Give back only the lines in the records below from the one with "Cookie policy (558, 1984)" to the one with "Warranty and Refunds (74, 1339)", both inclusive, word for word.
(Data for processing begins)
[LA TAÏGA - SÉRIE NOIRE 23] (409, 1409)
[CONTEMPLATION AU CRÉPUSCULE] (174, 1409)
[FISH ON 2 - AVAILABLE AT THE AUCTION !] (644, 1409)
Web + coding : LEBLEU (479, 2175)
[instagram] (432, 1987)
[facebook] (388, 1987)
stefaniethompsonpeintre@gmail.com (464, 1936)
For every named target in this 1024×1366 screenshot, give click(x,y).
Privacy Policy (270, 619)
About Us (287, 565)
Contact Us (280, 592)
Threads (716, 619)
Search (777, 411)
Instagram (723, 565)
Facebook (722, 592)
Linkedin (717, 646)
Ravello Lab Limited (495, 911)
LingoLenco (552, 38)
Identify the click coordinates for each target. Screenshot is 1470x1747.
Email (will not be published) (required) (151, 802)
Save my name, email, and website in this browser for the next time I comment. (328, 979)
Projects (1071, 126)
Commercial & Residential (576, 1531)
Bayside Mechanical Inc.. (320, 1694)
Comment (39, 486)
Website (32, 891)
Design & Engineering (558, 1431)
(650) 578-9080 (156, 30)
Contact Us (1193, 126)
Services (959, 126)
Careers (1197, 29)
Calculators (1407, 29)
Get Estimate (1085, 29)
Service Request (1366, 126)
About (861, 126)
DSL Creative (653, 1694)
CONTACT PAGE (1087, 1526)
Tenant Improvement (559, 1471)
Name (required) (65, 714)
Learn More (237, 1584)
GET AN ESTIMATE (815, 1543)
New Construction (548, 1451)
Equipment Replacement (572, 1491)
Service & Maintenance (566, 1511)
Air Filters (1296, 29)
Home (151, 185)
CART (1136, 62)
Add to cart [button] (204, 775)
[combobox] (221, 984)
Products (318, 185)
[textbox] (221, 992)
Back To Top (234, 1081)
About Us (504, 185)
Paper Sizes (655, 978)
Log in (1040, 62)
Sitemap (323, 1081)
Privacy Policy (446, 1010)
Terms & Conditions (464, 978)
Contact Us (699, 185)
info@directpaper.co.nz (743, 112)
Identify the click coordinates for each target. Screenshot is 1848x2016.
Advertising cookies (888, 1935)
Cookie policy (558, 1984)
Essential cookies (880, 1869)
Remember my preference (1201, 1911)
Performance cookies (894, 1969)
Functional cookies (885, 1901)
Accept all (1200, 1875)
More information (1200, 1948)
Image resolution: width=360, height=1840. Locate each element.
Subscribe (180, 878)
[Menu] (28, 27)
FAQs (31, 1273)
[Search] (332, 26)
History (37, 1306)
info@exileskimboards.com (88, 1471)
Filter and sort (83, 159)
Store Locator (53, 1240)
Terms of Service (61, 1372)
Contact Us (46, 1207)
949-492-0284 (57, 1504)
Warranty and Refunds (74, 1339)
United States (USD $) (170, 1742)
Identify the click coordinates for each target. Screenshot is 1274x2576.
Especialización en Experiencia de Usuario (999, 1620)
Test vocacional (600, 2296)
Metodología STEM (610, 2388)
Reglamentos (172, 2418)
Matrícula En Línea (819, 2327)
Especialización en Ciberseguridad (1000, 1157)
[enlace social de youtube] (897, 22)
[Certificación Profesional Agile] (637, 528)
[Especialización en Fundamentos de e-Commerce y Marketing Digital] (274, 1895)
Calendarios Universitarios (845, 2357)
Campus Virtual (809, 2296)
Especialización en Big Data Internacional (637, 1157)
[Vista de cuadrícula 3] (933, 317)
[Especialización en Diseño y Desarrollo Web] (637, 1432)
(Data for processing ends)
• [Your solution]
Cookie policy (558, 1984)
Essential cookies (880, 1869)
Remember my preference (1201, 1911)
Performance cookies (894, 1969)
Functional cookies (885, 1901)
Accept all (1200, 1875)
More information (1200, 1948)
Image resolution: width=360, height=1840. Locate each element.
Subscribe (180, 878)
[Menu] (28, 27)
FAQs (31, 1273)
[Search] (332, 26)
History (37, 1306)
info@exileskimboards.com (88, 1471)
Filter and sort (83, 159)
Store Locator (53, 1240)
Terms of Service (61, 1372)
Contact Us (46, 1207)
949-492-0284 (57, 1504)
Warranty and Refunds (74, 1339)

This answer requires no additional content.